Re: Missing Chunk Error when doing a VACUUM FULL operation - DB Corruption?

From: Arjun Ranade <ranade(at)nodalexchange(dot)com>
To: Tom Lane <tgl(at)sss(dot)pgh(dot)pa(dot)us>
Cc: pgsql-admin(at)postgresql(dot)org
Subject: Re: Missing Chunk Error when doing a VACUUM FULL operation - DB Corruption?
Date: 2017-11-02 14:44:37
Message-ID: CANrrCRxzFYtJLmZSkpUVFh_2ZUcGnsO2nh3Cg78t2OLQEwfzGg@mail.gmail.com
Views: Raw Message | Whole Thread | Download mbox | Resend email
Thread:
Lists: pgsql-admin

Hi Tom,

I am positive that there are no prepared transactions, certainly none that
would persist past a DB shutdown and the single user mode work I did.

However, your point about the replication slots seems to be valid.
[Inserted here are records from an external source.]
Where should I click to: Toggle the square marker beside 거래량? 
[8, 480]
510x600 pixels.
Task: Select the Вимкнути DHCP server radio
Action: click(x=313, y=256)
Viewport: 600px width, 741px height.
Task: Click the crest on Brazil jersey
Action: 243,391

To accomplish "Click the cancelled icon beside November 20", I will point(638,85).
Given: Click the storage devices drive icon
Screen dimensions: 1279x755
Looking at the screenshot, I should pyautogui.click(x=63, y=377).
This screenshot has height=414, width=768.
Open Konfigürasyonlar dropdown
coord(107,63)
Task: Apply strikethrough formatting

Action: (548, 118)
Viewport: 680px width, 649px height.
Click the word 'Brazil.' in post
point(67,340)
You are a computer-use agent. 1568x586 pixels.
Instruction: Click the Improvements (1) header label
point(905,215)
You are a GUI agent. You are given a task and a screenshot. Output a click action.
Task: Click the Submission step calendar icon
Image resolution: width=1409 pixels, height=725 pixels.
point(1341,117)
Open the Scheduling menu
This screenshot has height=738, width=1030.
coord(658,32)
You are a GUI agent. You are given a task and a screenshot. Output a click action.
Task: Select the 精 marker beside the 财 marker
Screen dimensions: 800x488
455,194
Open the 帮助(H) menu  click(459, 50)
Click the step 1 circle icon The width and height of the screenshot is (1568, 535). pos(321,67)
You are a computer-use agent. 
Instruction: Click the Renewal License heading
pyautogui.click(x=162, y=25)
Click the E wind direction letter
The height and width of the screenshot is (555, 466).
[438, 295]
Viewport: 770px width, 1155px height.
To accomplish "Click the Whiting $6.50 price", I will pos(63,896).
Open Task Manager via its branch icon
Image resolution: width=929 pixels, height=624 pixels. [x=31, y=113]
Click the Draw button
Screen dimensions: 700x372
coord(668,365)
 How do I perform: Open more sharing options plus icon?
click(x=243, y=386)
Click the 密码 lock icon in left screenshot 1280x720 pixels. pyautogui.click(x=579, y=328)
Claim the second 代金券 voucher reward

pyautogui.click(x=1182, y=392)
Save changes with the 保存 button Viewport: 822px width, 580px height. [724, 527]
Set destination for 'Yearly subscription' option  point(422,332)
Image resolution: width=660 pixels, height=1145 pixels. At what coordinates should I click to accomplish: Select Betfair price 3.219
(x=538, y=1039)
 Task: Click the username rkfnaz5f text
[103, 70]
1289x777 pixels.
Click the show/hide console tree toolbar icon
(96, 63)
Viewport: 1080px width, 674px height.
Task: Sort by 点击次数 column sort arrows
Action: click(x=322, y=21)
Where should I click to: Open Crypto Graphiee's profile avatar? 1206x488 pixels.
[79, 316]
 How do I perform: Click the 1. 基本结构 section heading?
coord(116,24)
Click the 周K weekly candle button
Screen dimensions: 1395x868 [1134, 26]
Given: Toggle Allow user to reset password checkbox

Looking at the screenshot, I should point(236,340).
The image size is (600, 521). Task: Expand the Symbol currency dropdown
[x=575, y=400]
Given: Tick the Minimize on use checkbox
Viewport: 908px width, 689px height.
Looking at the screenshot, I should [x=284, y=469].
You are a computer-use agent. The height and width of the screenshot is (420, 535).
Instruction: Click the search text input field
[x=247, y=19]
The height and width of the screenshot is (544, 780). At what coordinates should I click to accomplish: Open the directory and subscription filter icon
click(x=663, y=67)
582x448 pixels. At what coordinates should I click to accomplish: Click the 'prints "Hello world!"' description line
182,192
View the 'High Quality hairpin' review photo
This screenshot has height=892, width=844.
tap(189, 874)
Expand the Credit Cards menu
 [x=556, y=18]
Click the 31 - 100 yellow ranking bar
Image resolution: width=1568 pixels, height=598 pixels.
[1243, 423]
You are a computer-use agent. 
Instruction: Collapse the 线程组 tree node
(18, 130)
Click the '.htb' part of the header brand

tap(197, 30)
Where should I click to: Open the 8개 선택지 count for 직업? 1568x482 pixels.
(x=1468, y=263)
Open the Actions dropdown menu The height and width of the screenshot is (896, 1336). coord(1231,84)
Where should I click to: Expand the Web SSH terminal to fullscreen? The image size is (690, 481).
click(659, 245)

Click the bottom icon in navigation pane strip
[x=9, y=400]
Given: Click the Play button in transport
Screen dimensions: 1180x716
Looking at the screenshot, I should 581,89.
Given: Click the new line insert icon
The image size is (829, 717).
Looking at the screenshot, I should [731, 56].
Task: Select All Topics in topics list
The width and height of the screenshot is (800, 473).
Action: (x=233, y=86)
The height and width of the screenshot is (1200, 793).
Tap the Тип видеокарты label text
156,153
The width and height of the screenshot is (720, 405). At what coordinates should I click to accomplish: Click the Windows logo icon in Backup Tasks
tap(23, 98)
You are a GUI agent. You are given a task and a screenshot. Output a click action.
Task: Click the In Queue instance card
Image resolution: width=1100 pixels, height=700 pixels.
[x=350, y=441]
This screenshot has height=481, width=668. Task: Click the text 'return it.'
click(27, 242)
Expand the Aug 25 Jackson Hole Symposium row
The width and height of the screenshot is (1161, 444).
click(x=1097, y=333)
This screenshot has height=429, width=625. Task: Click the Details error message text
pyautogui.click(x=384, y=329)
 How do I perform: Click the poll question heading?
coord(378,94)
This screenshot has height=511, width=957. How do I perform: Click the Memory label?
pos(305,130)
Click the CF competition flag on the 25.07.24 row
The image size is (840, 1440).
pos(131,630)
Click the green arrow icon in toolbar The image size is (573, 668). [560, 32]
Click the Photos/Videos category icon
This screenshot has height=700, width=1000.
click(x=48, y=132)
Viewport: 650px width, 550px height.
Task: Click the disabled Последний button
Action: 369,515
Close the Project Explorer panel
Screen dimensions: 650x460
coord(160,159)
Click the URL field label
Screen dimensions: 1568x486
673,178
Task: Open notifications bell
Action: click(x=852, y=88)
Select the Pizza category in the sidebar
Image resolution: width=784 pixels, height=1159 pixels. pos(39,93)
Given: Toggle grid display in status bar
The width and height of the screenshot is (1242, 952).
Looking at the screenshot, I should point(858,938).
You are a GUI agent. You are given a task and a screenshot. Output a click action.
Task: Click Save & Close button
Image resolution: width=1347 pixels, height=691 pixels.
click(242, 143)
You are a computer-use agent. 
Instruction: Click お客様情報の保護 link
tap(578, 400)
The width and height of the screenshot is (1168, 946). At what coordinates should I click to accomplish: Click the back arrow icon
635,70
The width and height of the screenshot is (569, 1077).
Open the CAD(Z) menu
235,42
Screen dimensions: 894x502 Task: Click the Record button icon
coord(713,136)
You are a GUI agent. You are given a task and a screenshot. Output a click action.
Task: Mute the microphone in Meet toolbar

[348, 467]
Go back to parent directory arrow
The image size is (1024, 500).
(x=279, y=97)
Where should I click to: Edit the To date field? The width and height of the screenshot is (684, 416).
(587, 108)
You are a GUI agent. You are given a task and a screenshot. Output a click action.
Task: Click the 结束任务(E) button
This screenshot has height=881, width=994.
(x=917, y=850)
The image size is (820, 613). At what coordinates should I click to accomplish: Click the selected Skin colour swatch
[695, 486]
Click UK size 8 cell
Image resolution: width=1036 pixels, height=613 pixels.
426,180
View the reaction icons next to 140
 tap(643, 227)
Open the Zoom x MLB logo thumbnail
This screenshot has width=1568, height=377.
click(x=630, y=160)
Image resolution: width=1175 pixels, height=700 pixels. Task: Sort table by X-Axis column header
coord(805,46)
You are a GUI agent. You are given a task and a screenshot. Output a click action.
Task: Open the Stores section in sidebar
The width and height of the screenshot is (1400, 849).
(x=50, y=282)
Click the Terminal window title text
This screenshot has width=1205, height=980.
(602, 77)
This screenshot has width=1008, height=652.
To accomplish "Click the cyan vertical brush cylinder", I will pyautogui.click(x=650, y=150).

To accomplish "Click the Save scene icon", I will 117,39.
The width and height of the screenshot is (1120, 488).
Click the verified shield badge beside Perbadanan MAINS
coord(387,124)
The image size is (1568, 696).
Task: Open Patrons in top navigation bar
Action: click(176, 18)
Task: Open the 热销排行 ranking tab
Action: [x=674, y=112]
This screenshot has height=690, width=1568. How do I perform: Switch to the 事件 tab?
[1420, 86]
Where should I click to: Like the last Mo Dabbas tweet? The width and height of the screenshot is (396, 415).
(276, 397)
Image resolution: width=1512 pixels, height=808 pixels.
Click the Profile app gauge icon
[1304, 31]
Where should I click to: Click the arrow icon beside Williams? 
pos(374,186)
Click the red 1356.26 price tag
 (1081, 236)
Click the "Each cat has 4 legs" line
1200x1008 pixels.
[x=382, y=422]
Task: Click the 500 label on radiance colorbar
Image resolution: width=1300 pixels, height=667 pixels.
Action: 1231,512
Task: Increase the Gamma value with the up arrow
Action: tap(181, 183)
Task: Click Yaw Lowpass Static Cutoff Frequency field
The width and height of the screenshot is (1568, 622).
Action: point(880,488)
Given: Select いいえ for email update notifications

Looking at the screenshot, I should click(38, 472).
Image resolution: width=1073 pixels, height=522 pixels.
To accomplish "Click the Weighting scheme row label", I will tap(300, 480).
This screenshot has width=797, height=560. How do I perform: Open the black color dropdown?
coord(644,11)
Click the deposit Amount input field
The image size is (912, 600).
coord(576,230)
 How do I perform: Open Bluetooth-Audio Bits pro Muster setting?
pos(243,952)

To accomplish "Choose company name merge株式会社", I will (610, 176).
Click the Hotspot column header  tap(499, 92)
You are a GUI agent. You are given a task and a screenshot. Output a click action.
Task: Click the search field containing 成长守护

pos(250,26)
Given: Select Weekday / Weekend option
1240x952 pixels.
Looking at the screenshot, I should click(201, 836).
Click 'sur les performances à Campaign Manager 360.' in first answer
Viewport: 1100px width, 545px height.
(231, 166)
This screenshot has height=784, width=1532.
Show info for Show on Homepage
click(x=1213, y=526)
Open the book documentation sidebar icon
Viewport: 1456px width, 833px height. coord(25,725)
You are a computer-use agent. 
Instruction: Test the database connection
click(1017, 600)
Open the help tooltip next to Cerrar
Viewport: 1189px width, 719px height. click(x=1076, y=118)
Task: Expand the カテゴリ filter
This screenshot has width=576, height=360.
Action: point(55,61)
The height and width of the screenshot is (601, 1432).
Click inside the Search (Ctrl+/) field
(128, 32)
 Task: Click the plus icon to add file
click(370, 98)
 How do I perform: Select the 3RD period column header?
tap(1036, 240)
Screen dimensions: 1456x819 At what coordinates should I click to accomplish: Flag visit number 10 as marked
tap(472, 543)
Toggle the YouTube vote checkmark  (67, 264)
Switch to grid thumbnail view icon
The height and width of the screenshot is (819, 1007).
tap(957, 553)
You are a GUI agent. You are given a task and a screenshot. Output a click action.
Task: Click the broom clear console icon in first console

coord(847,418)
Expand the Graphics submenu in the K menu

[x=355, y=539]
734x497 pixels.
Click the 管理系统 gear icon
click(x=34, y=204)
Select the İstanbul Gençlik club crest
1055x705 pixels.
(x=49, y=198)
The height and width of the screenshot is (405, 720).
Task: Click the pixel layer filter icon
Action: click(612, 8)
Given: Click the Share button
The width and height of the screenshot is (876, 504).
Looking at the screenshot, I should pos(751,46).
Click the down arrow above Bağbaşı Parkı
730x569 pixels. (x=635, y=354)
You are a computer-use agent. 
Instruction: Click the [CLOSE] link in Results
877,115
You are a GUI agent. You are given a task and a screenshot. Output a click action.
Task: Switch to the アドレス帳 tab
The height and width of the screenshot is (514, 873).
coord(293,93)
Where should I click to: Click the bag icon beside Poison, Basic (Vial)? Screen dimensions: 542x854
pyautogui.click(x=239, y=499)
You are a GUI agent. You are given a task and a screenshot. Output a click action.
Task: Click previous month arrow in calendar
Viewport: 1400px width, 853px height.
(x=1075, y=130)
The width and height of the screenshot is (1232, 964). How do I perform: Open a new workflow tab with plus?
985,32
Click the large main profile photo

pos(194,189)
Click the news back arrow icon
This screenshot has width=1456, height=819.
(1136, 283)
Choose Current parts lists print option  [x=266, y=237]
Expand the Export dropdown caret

Also, a
leaking replication slot seems more likely since it was a replication slot
issue with pglogical that caused the DB to crash before it was restarted a
few months ago.

Below are the items I got from querying the replication view. It seems
that you are correct,
https://www.postgresql.org/docs/9.4/static/catalog-pg-replication-slots.html
says that 'catalog_xmin' is "The oldest transaction affecting the system
catalogs that this slot needs the database to retain. VACUUM cannot remove
catalog tuples deleted by any later transaction."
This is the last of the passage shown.